Because methotrexate suppresses cell division, your bone marrow (where blood cells are made) is vulnerable. Without adequate folate, you may develop lower-than-normal counts of red blood cells, white blood cells, or platelets. Low red blood cells leads to anemia, causing fatigue and pale skin. Low white blood cells increases your infection risk, and you might notice unusual frequency of sore throats, fevers, or infections that linger. Low platelets can cause unusual bruising or bleeding.

These hematologic effects are among the more serious consequences of taking methotrexate without folate support, and they’re part of why regular blood monitoring is standard during treatment.

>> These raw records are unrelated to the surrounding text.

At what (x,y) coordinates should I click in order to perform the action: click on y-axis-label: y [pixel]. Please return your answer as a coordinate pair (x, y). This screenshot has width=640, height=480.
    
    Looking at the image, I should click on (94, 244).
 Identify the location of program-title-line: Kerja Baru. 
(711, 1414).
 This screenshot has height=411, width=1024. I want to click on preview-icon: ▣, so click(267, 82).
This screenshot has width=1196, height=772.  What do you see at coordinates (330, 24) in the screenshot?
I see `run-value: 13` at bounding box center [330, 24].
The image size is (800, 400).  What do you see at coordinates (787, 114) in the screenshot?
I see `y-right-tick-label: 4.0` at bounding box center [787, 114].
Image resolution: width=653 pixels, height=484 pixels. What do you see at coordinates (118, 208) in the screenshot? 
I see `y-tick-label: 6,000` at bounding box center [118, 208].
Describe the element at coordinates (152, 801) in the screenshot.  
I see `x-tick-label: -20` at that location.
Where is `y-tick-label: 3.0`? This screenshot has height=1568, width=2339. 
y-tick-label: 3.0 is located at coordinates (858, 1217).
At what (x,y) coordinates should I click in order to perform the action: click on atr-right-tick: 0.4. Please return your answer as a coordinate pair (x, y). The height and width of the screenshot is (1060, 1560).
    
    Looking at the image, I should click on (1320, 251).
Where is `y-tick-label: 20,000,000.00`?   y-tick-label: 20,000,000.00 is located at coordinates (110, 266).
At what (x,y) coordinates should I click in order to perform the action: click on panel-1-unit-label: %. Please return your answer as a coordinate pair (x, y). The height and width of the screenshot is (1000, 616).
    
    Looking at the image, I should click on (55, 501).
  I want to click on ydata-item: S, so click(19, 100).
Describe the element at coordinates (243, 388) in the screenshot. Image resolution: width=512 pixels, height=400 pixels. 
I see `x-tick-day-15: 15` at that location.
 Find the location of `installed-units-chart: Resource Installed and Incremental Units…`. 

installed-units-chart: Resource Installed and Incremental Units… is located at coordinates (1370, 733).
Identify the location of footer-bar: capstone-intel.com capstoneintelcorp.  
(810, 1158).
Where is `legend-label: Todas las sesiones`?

More People Quit Treatment Without It

The clearest evidence for folic acid’s importance comes from discontinuation rates. In a 48-week randomized, double-blind, placebo-controlled trial, 38% of patients on placebo (no folate supplement) stopped methotrexate because of side effects. Only 17% of those taking folic acid dropped out, and 12% of those taking folinic acid (a naturally occurring form of folate) did. That means folic acid cut the dropout rate by more than half.

This matters practically. Methotrexate often takes weeks to reach full effectiveness for conditions like rheumatoid arthritis. If side effects force you off the drug before it has time to work, you lose that investment and have to start over with a different medication. Folic acid is one of the simplest interventions in medicine: an inexpensive vitamin that dramatically improves your chances of staying on a treatment that takes time to pay off.

Folic Acid vs. Folinic Acid

You may see references to folinic acid (sometimes called leucovorin), which is a naturally occurring form of folate that your body can use without needing the enzyme methotrexate blocks. In theory, this makes it more efficient. In practice, a Cochrane systematic review found no significant difference between folic acid and folinic acid for reducing methotrexate side effects. Both reduce abnormal liver tests and overall treatment withdrawal at similar rates. Since folic acid is cheaper and more widely available, it’s the standard recommendation for most people on low-dose methotrexate.

Folinic acid does play a specific role in emergency settings, where it’s used as a “rescue” agent after high-dose methotrexate in cancer treatment. But for the typical rheumatology or dermatology patient on weekly low-dose methotrexate, regular folic acid is sufficient.

Signs of Serious Toxicity

Most side effects from skipping folic acid are uncomfortable but manageable once you start supplementing. However, methotrexate toxicity can occasionally become dangerous. Watch for severe mouth sores that make eating difficult, persistent vomiting or diarrhea, black or bloody stools, yellowing of the skin or eyes, a dry cough with fever and difficulty breathing, or signs of serious infection like high fever with chills. Sudden vision changes, confusion, or seizures are rare but require immediate emergency care.

These severe reactions can happen even with folic acid supplementation, but the risk is higher without it. If you’ve been taking methotrexate without folic acid and are experiencing any of these symptoms, that’s information your doctor needs right away.